Ocuparon una de las mejores habitaciones del reluciente edificio del hotel. A su alrededor estaba la gente de dinero, la casta más elevada de la Tierra, aquellos que habían hecho fortunas en el desarrollo planetario o el transporte hiperespacial o los sistemas de energía. Todo el mundo parecía conocerse entre sí. Las mujeres, fueran cuales fuesen sus edades, eran delgadas, ágiles y vivaces. Los hombres solían ser corpulentos, pero se movían con energía y vigor. Nadie hizo comentarios groseros sobre Burris o Lona. Nadie les miró. Todos se mostraron amistosos, dentro de su distante estilo.
En la cena de la primera noche tuvieron por compañero de mesa a un industrial que poseía grandes corporaciones en Marte. Tenía ya más de setenta años, un rostro bronceado y lleno de arrugas, y unos ojos oscuros siempre a medio cerrar. Su esposa no podía tener más de treinta años. Hablaron básicamente sobre la explotación comercial de los planetas extrasolares. Lona, después:
—¡Esa mujer te ha echado el ojo encima!
—Pues no dejó que me enterase de ello.
—Era terriblemente obvio. Apuesto a que te estaba tocando el pie por debajo de la mesa.

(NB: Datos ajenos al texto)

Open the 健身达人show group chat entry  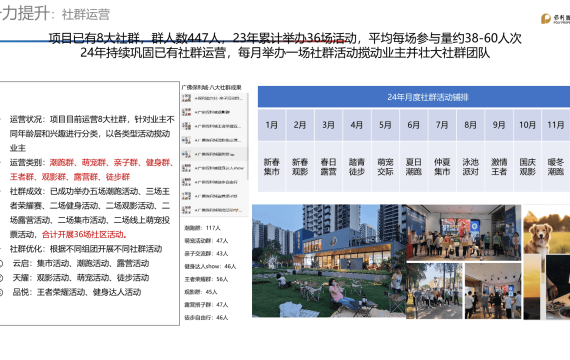point(214,168)
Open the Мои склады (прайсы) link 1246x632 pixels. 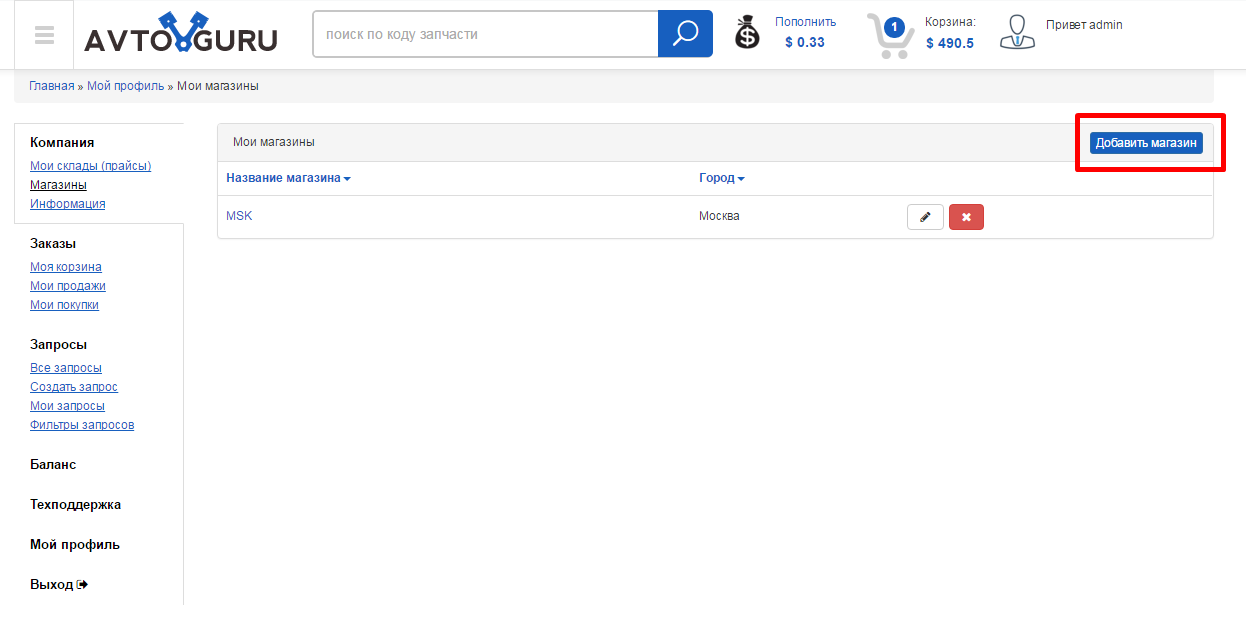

Burris se dio cuenta de que se aproximaba una discusión. Llevó apresuradamente a Lona hacia una mirilla de la cúpula.
—Si me seduce, te doy permiso para que tú seduzcas a su esposo.
—Muy divertido.
—¿Qué pasa? Tiene dinero.
—No llevo en este sitio ni medio día, y ya lo odio.
—Basta, Lona. Estás llevando demasiado lejos tu imaginación. Esa mujer no llegaría ni a tocarme. La idea en sí haría que estuviese temblando durante un mes entero, créeme. Mira, mira ahí fuera.

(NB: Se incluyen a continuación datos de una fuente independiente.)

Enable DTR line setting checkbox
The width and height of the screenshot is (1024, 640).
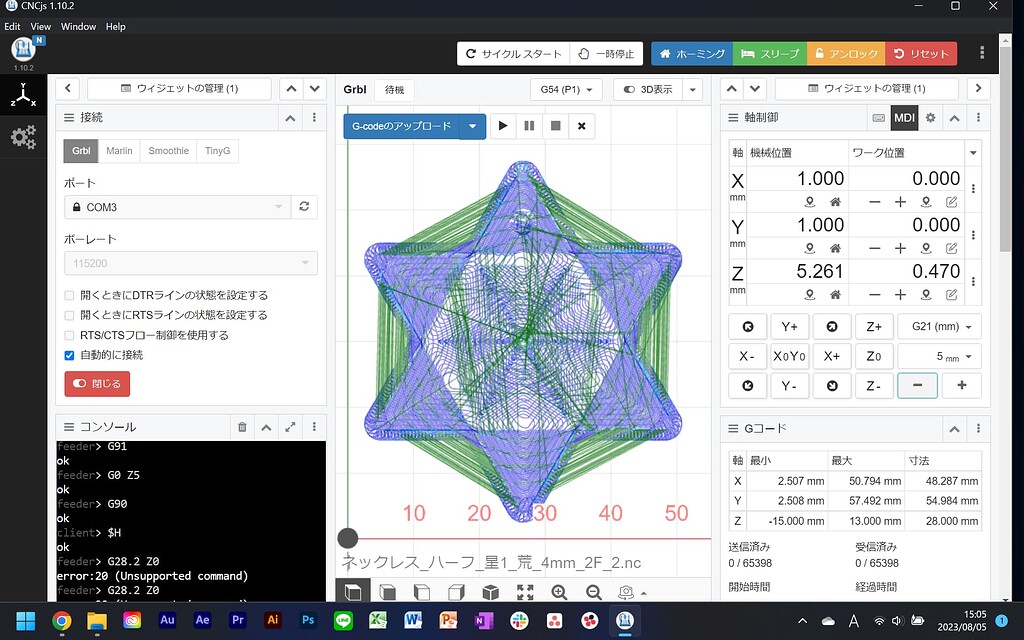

Había tormenta. Feroces vientos se estrellaban contra la cúpula. Saturno se encontraba casi lleno esta noche, y la luz que reflejaba creaba un sendero reluciente a través de la nieve, un sendero que chocaba con el blanco resplandor de las mirillas iluminadas de la cúpula y se fundía con él. Las estrellas, tan claras y definidas como puntas de alfiler, estaban esparcidas por la bóveda del cielo, con un brillo casi tan potente como el que se vería desde el mismo espacio.
Estaba empezando a nevar.
Permanecieron durante un tiempo observando cómo el viento removía la nieve. Después, oyeron música, y fueron hacia ella. La mayor parte de los invitados estaban siguiendo la misma dirección.
—¿Quieres bailar? —preguntó Lona.
Una orquesta, vestida de etiqueta, había aparecido de alguna parte. Los delicados tintineos de sus instrumentos fueron subiendo de volumen. Cuerdas, viento, un poco de percusión, y unas gotas de los instrumentos alienígenas tan populares actualmente en la música de las grandes orquestas. Los elegantes invitados se movían siguiendo gráciles el ritmo sobre un suelo reluciente.
Burris tomó envaradamente a Lona en sus brazos y se unieron a los bailarines.